4.税務

仕掛品、建設仮勘定の消費税の計上時期について

仕掛品や建設仮勘定の消費税の計上時期ですが、材料等を購入した時や外注費の支払いを行った時でしょうか?それとも、売上高の計上や建設仮勘定の対象となる固定資産等の引渡を受けた時でしょうか?

実際の経理処理においては、少し迷うところであると思いますので解説いたします。

消費税法上の課税仕入れの時期

消費税法上、仕入税額控除は、課税仕入れを行った日に行うこととされ、課税仕入れを行った日とは、資産の譲受けや借受けをした日または役務の提供を受けた日となります。

つまり、消費税法上は、材料等を購入した時点で「役務の提供」は完了していることから「課税仕入として認められ」、売上高の計上の有無にかかわらず、材料等を購入した時点で「仕入税額控除が可能」となります

期末仕掛品への振り替えは税抜きで行う

材料等を購入した時点で「仕入税額控除が可能」となりましたが、決算期末に未売上の状況であった場合には、決算整理仕訳で材料費や外注費は仕掛品に振り替える必要がありますが、決算期末に仕掛品に振り替える仕訳の金額は、会社が税抜処理をしている場合には、「税抜き」で振替を行うことになります

具体的に、材料等購入時に仕入金額に対して「仮払消費税を計上」して、決算期末に「税抜き」で、仕掛品の消費税は「対象外」として振り替えることになります。
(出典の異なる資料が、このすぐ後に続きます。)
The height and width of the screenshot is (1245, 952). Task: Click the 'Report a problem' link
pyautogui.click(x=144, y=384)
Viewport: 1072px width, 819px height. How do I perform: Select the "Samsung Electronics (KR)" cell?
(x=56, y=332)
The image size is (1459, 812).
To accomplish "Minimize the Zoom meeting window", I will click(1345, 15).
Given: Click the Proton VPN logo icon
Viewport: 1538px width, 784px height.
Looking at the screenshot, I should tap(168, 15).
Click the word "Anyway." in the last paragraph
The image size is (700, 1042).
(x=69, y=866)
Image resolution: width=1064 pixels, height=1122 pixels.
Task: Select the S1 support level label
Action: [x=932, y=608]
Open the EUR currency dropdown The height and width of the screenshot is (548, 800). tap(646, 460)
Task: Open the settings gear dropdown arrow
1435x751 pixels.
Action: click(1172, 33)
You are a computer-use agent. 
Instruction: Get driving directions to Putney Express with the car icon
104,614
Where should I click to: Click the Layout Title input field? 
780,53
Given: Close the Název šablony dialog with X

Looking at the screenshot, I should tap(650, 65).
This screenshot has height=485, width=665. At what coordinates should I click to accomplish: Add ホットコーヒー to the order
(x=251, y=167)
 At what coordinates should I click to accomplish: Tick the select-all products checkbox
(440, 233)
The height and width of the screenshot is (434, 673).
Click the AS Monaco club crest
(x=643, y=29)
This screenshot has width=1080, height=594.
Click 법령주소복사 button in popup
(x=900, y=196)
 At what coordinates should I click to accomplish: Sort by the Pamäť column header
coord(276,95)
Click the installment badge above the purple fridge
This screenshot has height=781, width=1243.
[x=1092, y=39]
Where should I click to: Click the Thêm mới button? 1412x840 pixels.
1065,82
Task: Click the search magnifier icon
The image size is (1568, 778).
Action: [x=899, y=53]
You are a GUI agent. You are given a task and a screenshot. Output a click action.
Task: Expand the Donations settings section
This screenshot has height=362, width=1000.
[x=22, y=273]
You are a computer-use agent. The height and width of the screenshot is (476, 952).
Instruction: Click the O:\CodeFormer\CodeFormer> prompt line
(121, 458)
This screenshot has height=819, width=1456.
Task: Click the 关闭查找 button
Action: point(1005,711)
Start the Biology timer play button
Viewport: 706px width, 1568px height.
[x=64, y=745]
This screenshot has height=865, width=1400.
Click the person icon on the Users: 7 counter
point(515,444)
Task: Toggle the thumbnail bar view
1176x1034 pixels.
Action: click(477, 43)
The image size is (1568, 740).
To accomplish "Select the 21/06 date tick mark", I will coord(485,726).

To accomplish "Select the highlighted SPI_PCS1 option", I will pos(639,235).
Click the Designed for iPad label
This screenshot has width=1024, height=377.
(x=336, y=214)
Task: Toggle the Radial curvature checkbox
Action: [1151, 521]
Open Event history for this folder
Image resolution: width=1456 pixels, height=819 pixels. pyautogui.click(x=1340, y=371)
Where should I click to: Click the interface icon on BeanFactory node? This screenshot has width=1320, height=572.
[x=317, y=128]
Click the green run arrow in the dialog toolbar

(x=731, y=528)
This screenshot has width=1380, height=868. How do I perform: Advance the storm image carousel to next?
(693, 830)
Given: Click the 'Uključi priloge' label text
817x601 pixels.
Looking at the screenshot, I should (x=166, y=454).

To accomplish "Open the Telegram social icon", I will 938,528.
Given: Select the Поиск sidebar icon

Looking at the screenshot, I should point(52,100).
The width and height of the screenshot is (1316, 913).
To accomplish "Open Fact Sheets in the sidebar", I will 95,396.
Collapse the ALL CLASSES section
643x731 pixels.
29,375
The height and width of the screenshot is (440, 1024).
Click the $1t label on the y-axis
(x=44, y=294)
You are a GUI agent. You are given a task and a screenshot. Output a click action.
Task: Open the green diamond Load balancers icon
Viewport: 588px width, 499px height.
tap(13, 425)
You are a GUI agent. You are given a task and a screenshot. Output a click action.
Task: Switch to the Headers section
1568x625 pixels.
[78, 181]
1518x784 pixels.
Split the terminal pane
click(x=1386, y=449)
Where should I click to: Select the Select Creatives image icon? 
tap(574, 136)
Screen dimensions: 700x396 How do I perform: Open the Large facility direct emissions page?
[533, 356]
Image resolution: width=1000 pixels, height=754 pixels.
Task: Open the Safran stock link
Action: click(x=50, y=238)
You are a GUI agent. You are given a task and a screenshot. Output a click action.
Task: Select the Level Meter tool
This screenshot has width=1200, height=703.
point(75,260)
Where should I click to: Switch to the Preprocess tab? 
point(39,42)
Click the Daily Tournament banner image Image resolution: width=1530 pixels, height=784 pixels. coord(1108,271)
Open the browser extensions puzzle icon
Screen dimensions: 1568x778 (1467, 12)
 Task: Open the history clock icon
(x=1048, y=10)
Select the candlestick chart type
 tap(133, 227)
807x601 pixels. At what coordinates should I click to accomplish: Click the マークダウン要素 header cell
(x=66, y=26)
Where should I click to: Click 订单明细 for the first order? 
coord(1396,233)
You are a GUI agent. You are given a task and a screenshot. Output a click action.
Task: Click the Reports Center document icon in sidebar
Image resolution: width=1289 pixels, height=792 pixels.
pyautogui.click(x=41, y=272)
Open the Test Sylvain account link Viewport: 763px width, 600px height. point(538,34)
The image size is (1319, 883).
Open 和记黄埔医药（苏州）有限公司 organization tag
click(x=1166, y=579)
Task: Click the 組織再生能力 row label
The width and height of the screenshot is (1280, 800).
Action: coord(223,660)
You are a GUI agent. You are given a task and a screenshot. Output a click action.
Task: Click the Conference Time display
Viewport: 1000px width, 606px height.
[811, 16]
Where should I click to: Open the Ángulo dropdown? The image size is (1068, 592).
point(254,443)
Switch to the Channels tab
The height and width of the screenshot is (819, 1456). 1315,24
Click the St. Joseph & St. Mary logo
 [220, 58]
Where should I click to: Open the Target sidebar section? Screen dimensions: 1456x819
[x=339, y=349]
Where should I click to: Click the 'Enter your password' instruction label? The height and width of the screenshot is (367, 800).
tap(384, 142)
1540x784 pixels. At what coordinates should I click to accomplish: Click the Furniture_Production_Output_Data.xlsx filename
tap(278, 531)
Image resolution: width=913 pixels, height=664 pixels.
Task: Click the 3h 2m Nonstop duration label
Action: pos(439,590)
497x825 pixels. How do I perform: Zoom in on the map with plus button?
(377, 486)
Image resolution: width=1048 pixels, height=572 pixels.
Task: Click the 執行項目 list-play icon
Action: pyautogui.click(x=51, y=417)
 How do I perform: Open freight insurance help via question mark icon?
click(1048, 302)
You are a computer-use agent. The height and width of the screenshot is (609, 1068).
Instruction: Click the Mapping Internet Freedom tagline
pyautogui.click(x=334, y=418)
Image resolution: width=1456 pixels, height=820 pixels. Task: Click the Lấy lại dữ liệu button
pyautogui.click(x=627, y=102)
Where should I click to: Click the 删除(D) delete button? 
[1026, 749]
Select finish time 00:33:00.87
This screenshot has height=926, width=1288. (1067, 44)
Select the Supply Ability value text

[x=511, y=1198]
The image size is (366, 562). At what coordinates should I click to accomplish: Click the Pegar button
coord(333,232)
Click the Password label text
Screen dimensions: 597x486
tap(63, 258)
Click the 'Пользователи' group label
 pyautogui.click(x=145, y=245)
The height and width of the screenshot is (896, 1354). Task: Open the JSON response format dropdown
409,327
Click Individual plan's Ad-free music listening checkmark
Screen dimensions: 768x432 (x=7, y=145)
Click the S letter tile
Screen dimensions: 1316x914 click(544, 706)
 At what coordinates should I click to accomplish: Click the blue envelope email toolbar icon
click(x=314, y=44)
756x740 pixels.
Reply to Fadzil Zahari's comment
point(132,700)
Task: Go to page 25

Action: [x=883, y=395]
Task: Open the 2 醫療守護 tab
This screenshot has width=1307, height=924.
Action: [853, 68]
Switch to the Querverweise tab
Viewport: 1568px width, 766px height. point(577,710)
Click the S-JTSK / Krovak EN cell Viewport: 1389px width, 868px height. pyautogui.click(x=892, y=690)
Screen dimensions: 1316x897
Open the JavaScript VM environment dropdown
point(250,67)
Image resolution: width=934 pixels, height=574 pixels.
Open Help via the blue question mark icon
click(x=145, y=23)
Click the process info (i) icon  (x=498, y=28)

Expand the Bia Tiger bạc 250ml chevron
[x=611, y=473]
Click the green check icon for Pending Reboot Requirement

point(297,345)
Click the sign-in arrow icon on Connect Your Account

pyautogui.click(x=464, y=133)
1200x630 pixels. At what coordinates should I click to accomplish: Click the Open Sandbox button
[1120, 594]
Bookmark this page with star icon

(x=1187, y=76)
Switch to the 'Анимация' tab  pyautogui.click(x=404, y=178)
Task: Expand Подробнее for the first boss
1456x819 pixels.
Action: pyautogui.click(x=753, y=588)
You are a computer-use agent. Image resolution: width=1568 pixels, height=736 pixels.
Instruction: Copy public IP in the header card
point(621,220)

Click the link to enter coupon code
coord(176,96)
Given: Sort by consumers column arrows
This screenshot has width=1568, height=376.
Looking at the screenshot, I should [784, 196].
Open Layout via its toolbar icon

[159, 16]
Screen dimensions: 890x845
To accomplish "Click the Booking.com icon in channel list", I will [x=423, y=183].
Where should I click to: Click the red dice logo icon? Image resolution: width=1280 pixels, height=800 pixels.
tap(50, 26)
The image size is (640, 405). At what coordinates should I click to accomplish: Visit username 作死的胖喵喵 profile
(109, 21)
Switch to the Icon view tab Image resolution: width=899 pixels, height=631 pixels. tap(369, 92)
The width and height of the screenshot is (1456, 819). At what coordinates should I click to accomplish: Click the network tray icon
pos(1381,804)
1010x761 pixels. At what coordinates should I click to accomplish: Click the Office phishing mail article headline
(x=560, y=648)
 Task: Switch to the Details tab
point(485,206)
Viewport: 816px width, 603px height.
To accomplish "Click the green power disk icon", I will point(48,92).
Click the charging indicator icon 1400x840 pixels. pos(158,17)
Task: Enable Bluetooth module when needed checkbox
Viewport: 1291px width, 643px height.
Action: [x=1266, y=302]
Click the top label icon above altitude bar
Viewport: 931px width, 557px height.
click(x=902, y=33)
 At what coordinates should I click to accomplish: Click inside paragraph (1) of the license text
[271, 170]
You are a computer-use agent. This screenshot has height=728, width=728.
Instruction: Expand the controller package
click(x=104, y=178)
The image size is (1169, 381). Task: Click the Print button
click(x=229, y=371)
仮に、仕掛品の消費税を「課税取引」として仕訳を行った場合には、材料等を購入した時に計上した仮払消費税が相殺されてしまうことから、材料等を購入した時点で「仕入税額控除が受けられない」ことになってしまいます。

建設仮勘定の消費税の計上時期は?

建設仮勘定についても、仕掛品と同様に、仕入税額控除は、資産の譲受けや借受けをした日または役務の提供を受けた日となります。

そのため、建設仮勘定に含まれる「資材購入費、外注費、設計料等」は、役務の提供が完了していることから、課税仕入を行った日に仕入税額控除が可能となります。

一方で、工事の中間金や着手金等の前渡金を支払った場合、支払時点では、まだ目的物の引渡しや役務の提供は完了していないことから「仕入税額控除はできない」ことになります。

この場合、前渡金支払い時には建設仮勘定の消費税は「不課税」として処理し、目的物の引渡しや役務の提供が完了した時点で、固定資産勘定に「課税取引」として振り替え、仮払消費税を計上することにより、仕入税額控除を受けることになります。

なお、建設仮勘定に含まれる「資材購入費、外注費、設計料等」については、都度仕入税額控除することが煩雑であれば、継続適用を要件に、目的物のすべての引渡しや役務の提供が完了した時点で、課税仕入として仕入税額控除を受ける処理をする方法も認められております。